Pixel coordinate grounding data
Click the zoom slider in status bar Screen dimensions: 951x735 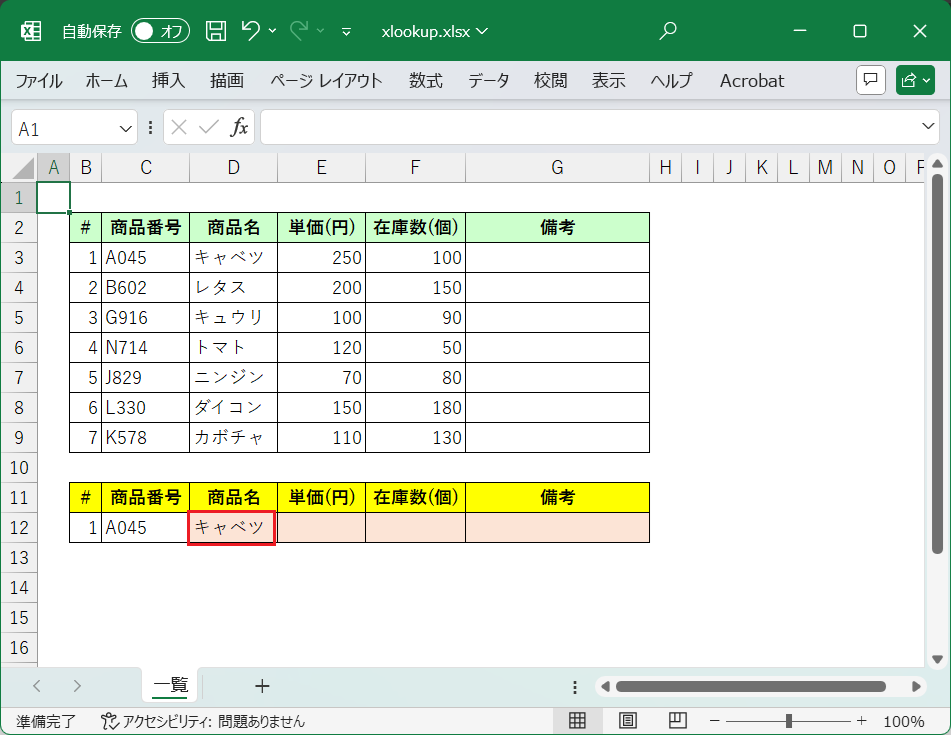pos(789,721)
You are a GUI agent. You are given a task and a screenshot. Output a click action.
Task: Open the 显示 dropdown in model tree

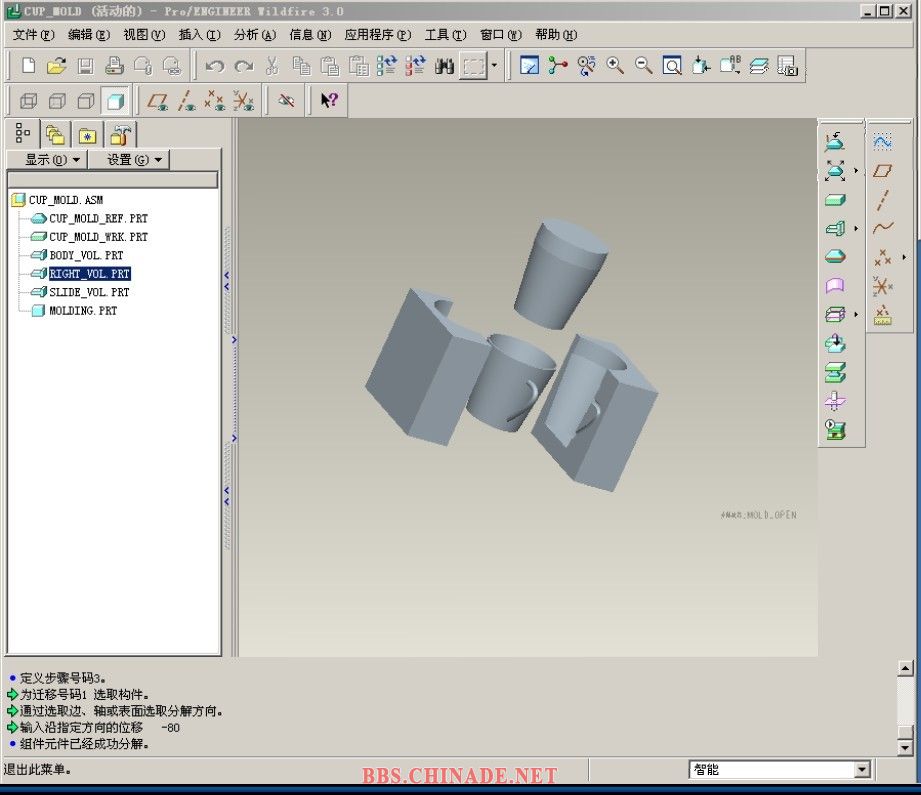(x=46, y=160)
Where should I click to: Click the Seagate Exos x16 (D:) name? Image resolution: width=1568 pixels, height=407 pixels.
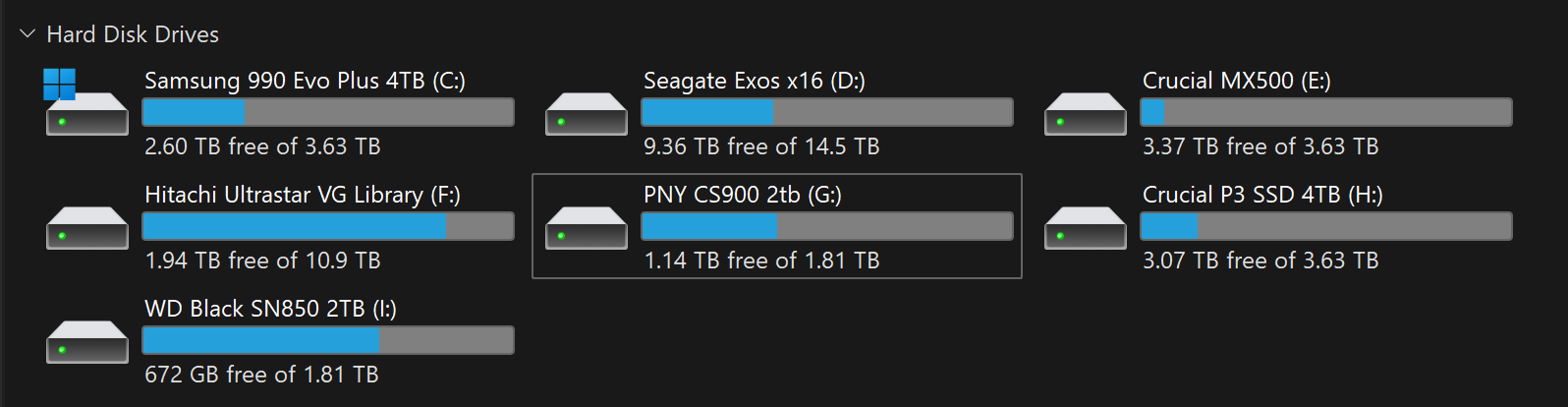tap(755, 81)
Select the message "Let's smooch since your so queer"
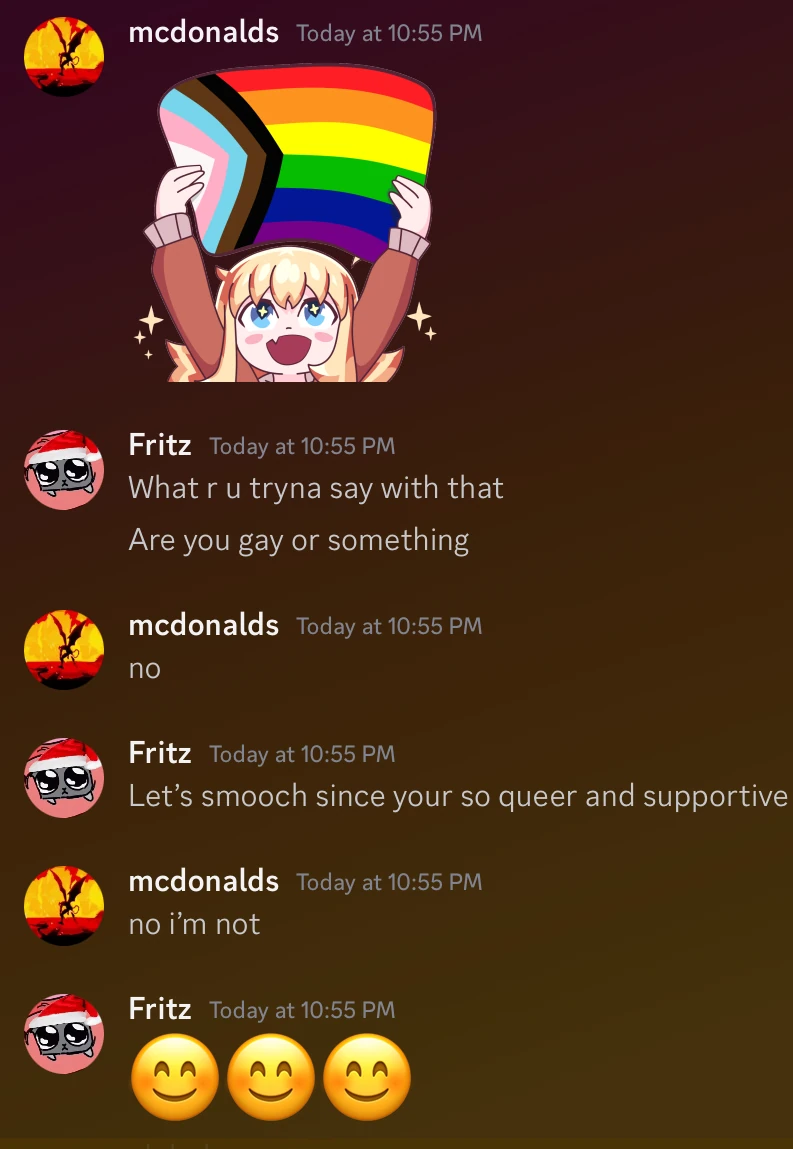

- Task to complete
In the records above, locate the line containing "Where should I", then copy exactly that line and every line after it through the end, omitting pictures.

- Answer to this task
Where should I click to: Click the Seagate Exos x16 (D:) name? Image resolution: width=1568 pixels, height=407 pixels.
tap(755, 81)
Select the message "Let's smooch since your so queer"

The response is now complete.